Credit bureaus receive regular reports from companies that issue consumer credit, and list account information for use by other creditors. The information provided to credit bureaus includes payments made on time and late, maximum line of credit, and current balance information.

Most secured card issuers surveyed will report payment information to one or more of the major credit bureaus, helping card holders build a credit history.

Before signing up for a card, make sure that the issuer will not flag your card as a secured card in its reports to the credit bureaus. This could hinder your efforts to rebuild your credit if potential creditors who check your records are able to see that the account is secured.

How to select a secured card

When shopping for a secured credit card, ask about its basic terms: the annual percentage rate, annual fee, late and cash advance fees, and whether it has a grace period-the time between when you make a purchase and when interest begins to be charged. (If you carry a balance on the card, the grace period does not apply.)

Additional questions:

  • Do you accept people with bad credit, or just those with no credit?
  • Can I qualify for your card if I have declared bankruptcy in the past?
  • Will you report my payment history to all three major credit bureaus?
  • Will potential creditors who inspect my report be able to tell that this is a secured card?
  • What interest rate is paid on my deposit?
  • How long must I leave funds on deposit in order to earn that interest rate?
  • Will my line of credit be equal to, less than, or more than my deposit?
  • How long will it take for me to become eligible for an unsecured card?

What is a credit report?

Your credit report is a record of the loans, payments and credit limits you have had over the past seven years. The information is supplied by companies that have given you credit or loaned you money.

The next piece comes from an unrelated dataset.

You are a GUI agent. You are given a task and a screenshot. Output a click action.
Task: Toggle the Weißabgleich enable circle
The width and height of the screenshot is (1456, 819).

Your credit report is important because it helps lenders decide whether to give you credit. It is sometimes used to help potential employers or landlords make decisions on whether to hire you or rent you an apartment.

Credit reporting bureaus, such as Equifax, Experian and Trans Union, compile your report. The credit bureaus are charged with making sure that users have a legitimate purpose to access your credit report.

Your credit report also has:

  • Information about you from public records, such as a bankruptcy or overdue property or income taxes. (Bankruptcy remains on your credit report for 10 years from the time it was first reported.)
  • Overdue child support payments.
  • The names of everyone who recently asked for a copy of your report.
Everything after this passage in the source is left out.